简短任务 1: 改写列表中从含“the host line”的那一行到含“[x=196, y=257]”的那一行(两端都算在内),把其中的“subtitle”一律换成“caption”,其余文字保持不变,只输出这几行。

选文:
*****

“奇女子”脱不花的28年职场路

360影视 动漫周边 2025-06-09 20:18 3

摘要:上个月,5月26日,得到创办纪念日。当天下午,罗振宇、脱不花、快刀青衣三位创始人,做了一场特别直播。看完直播,我便写了篇文章《你认命了,中年危机就到了》。

1997年,北京。

一位17岁的山东姑娘,独自站在一家公司老总面前——要债。

一开口,说出的数字可不小:20万。

1997年的20万是什么概念?在当时的深圳,能买到100多平米的房子。

这个稚气未脱的小姑娘,如今是得到APP的联合创始人兼CEO脱不花。

上个月,5月26日,得到创办纪念日。当天下午,罗振宇、脱不花、快刀青衣三位创始人,做了一场特别直播。看完直播,我便写了篇文章《你认命了,中年危机就到了》。

这场直播太精彩,后台也收到了许多读者朋友的留言。每一条我都认真看了。有几条,很触动:

有两娃的宝妈,对工作有热情,每周做力量训练坚持了6年;

有女性管理者,坚信创新来自一线,喜欢跟基层员工聊天;

有35岁的自媒体博主,积极带娃的同时,努力学习AI;

......

我一下就理解了脱不花在直播里提到的,要不断推动女性产后重返职场的项目。这背后,是多么温暖又坚韧的一群人。

脱不花曾跟我说,她认为,独立并不意味着完全靠自己,真正的独立是互相依赖。

*****

列表:
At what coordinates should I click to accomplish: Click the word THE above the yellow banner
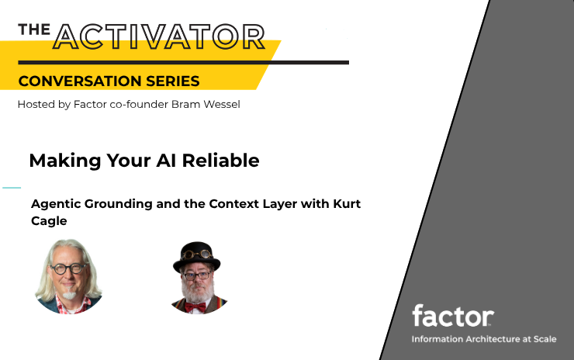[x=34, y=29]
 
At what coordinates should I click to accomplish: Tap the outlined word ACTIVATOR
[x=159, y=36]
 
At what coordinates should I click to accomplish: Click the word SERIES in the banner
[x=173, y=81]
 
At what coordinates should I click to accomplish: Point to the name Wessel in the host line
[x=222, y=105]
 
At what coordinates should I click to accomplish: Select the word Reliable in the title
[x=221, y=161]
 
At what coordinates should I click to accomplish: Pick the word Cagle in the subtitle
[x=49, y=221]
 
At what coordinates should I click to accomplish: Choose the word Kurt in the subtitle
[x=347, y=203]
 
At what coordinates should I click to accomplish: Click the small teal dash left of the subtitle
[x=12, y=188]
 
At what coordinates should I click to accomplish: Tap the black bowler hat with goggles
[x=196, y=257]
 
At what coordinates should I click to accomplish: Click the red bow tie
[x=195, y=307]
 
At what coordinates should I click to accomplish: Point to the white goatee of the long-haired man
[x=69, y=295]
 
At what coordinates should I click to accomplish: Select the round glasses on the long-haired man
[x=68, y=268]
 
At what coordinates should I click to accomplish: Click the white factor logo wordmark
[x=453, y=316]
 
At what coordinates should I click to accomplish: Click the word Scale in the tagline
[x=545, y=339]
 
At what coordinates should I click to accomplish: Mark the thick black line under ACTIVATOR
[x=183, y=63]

*****

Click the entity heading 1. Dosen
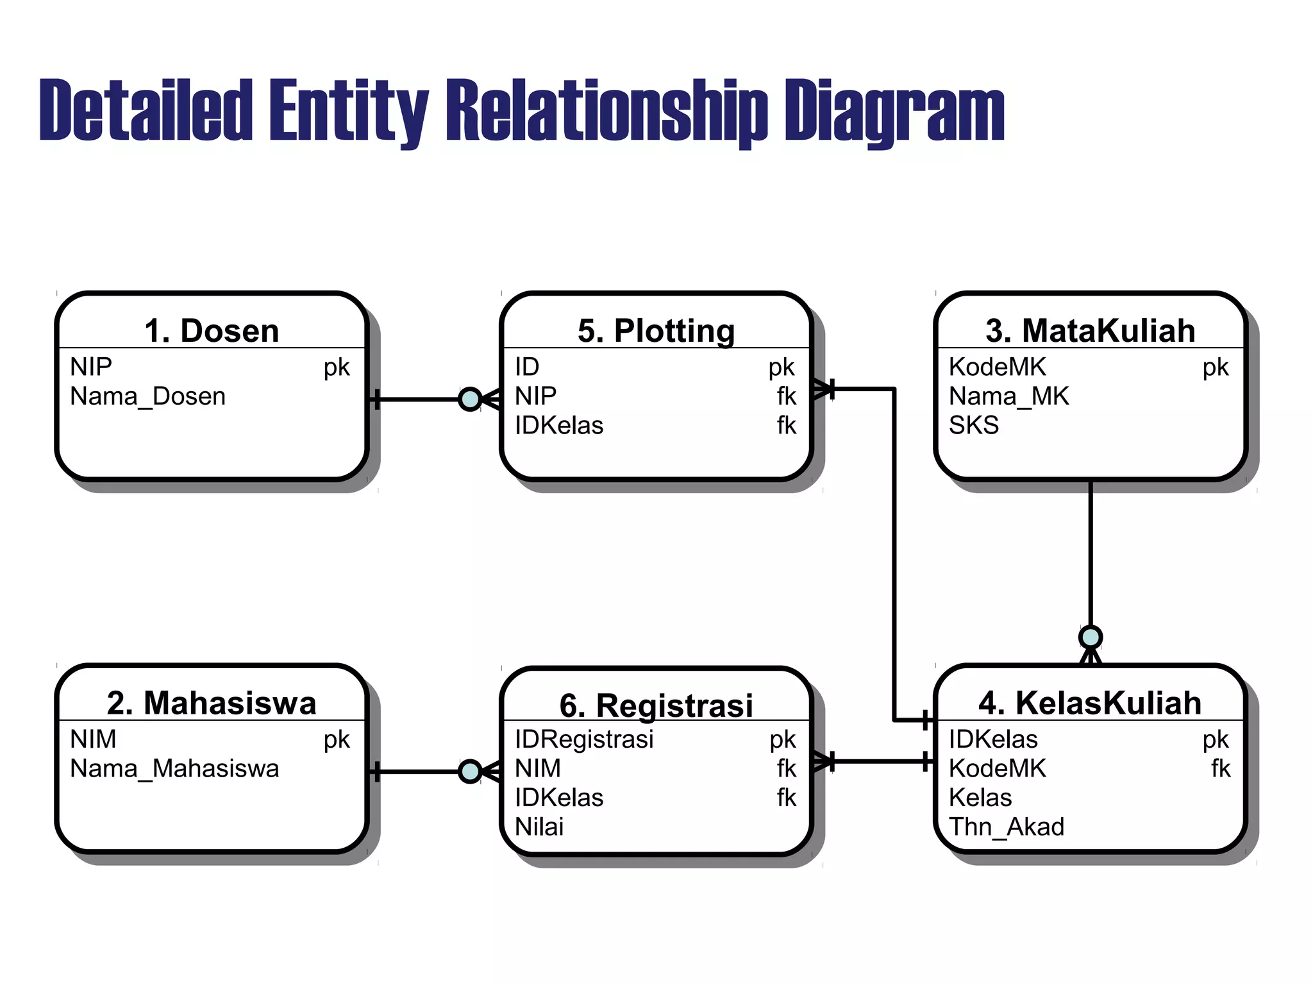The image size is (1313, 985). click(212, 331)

*****

简短任务 2: 从最后一句之后接着写下去,续完这篇讲述脱不花职场路的文章。

预期输出 1:
At what coordinates should I click to accomplish: Point to the name Wessel in the host line
[x=222, y=105]
 
At what coordinates should I click to accomplish: Select the word Reliable in the title
[x=221, y=161]
 
At what coordinates should I click to accomplish: Pick the word Cagle in the caption
[x=49, y=221]
 
At what coordinates should I click to accomplish: Choose the word Kurt in the caption
[x=347, y=203]
 
At what coordinates should I click to accomplish: Click the small teal dash left of the caption
[x=12, y=188]
 
At what coordinates should I click to accomplish: Tap the black bowler hat with goggles
[x=196, y=257]

预期输出 2:
比起任何事情都自己包圆了,那种能和世界建立深度、高质量的连接与协作的能力,才是真正成熟和强大的。而女性,似乎天生就更加具备这样的能力。

我听到的时候,挺好奇的。毕竟,花姐几乎是我认识的女性管理者中,最“独立”的人之一了。为什么她会这么说呢?

我和花姐是多年好朋友。前段时间,我把她拉到“刘润·进化者”直播间,来了一场3小时的对谈。所以今天,也许我可以再和你多聊几句脱不花。

让我们把时间拨回1997年,从那个“极致独立”的小脱不花开始说起。

比如,开头这20万巨款,要回来了吗?


胆大,是不怕拒绝、不怕尴尬、不怕藐视

当时,脱不花去要债,公司财务室门外,乌泱泱挤满了其他催债人。那些人块头比她大很多,看上去就不好惹。财务人员态度恶劣,总想粗暴地将他们赶走。

换作其他人可能早已泄气,但这个倔强的姑娘却在第二天早早来到财务室门口。她就这么耗着。其他催债人总是一窝蜂地来,而她,总是独自一人,昂首挺胸。她说哪怕掀桌子,自己也不会害怕。

她每天去财务室“点卯”,让人知道她还在;一有机会,她就去堵那位能拍板的副总。她像一棵挺立在门口的小松,又像一位坚守阵地的战士。

第三天、第四天、第五天……

终于有一天,公司副总留意到了她。

可能他觉得一个小姑娘天天来要债确实不容易,有一天下班时决定顺路载她回去。问她住哪儿,答:大车店。那是一个按床位收费,鱼龙混杂的地方。一层楼只有一个公用卫生间,女生在那里住连澡都不敢洗。

车到了,这位叔叔辈的副总亲眼看到她的居住环境,略微有些动容。回想起那个时刻,花姐笑着说:“我感觉到,我的‘苦肉计’奏效了。”

果然,第二天钱就批了下来。但财务给花姐的不是汇票,而是夹杂着各种旧钞的现金。考虑到坐硬座火车回程太危险,她一咬牙买了工作后的第一张机票,安全将钱带回。

没过多久,又一家公司欠款。这次更棘手,对方直接提出用自家产品抵债——产品是价值200多万的卫生巾。花姐一合计:卖!

但是去哪里卖呢?超市虽然也能收,但回款很慢,万一再出现欠款的情况怎么办?最后花姐做出决定,这次要多条腿走路。而其中一种方式是:去早市出摊,卖卫生巾!

于是,北京清晨五点,天还没亮,花姐的身影就出现在了早市上。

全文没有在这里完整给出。